Given task:
Could you put the material below into a JSON list of strings, one string per line and no blank lines, starting at the line that has "How do I perform: Click the 24.000" and stopping after the line that has "pos(81,141)"? Leave out everything outside that range.

--- start ---

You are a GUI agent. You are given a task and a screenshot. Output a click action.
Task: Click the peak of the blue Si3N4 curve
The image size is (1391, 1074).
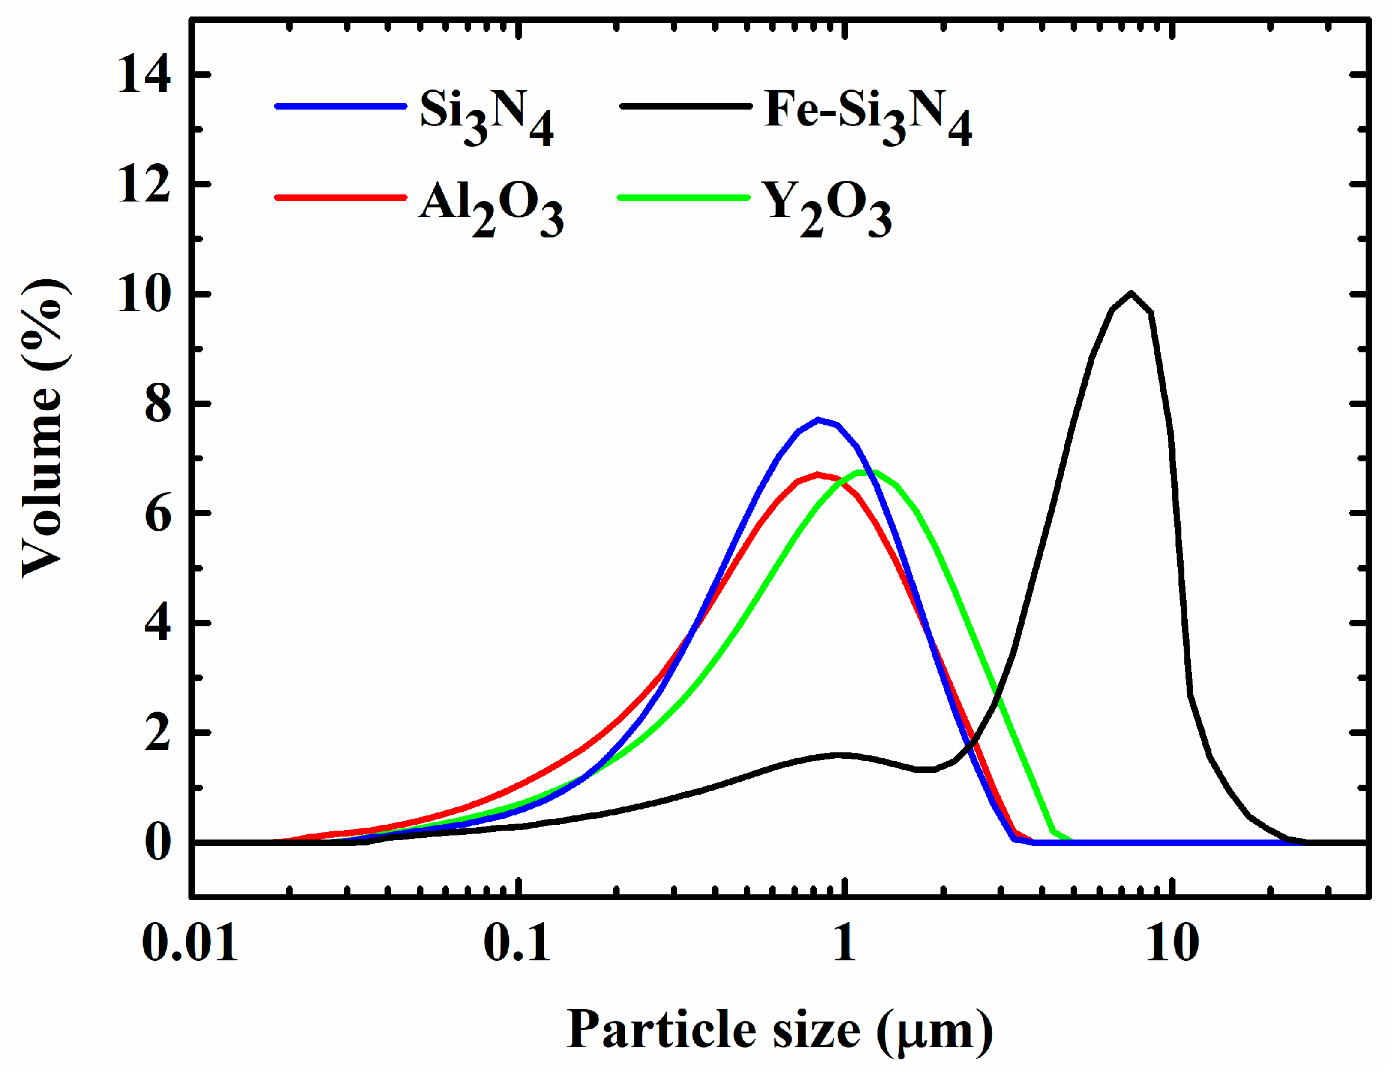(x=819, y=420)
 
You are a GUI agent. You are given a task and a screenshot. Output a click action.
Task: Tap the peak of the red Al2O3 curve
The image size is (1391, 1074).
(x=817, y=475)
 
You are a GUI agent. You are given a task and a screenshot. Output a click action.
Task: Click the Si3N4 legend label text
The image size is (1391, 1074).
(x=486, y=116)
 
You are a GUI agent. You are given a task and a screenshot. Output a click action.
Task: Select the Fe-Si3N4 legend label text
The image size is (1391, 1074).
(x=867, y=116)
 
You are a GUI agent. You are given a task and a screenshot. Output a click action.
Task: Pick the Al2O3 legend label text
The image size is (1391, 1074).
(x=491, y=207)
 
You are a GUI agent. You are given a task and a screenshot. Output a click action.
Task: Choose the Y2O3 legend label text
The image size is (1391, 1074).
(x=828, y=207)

--- end ---
--- start ---

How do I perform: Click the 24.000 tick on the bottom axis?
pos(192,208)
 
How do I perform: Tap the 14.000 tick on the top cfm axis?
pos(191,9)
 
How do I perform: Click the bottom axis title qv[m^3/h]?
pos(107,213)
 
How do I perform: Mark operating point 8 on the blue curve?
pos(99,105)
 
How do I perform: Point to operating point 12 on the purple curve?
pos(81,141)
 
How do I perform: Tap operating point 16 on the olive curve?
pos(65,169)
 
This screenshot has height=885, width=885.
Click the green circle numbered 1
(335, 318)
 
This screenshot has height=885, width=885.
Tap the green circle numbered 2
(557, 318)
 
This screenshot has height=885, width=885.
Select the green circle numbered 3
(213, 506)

--- end ---
--- start ---

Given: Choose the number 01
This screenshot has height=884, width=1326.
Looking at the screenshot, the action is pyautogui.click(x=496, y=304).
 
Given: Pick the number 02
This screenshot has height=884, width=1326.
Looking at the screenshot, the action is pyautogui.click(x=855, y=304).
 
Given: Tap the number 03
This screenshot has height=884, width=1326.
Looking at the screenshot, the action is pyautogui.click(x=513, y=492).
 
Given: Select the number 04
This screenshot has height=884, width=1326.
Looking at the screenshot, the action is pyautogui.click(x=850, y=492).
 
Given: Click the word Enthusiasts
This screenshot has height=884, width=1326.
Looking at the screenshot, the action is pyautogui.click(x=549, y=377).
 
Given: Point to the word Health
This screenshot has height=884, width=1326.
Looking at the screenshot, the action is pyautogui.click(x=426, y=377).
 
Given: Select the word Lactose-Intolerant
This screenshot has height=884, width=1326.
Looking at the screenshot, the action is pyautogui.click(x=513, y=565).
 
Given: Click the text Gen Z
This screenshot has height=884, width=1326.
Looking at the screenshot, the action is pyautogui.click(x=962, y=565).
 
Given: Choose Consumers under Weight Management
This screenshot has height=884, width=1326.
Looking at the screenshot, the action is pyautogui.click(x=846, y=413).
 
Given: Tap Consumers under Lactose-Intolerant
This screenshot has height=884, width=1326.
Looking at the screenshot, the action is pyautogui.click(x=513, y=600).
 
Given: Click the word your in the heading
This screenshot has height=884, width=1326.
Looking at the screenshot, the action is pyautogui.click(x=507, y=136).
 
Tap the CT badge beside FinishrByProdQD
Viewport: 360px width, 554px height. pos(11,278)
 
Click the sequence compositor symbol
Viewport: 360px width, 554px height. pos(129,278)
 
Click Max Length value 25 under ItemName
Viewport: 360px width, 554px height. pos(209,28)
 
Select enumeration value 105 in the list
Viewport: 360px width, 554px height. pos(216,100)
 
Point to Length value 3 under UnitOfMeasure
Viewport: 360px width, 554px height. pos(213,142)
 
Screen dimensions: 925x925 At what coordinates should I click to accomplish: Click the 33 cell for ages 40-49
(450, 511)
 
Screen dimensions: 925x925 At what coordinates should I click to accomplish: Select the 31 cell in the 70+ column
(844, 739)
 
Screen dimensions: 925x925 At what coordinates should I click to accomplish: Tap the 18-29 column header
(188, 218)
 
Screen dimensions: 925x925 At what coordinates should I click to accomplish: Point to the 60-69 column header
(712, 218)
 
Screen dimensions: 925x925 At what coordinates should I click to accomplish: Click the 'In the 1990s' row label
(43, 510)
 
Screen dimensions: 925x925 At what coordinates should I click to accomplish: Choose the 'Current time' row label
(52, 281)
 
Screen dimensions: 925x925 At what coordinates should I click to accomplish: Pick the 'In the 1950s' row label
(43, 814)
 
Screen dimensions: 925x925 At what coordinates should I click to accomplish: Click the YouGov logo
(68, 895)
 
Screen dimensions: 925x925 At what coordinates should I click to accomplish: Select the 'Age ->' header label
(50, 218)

--- end ---

Task output:
[
  "How do I perform: Click the 24.000 tick on the bottom axis?",
  "pos(192,208)",
  "How do I perform: Tap the 14.000 tick on the top cfm axis?",
  "pos(191,9)",
  "How do I perform: Click the bottom axis title qv[m^3/h]?",
  "pos(107,213)",
  "How do I perform: Mark operating point 8 on the blue curve?",
  "pos(99,105)",
  "How do I perform: Point to operating point 12 on the purple curve?",
  "pos(81,141)"
]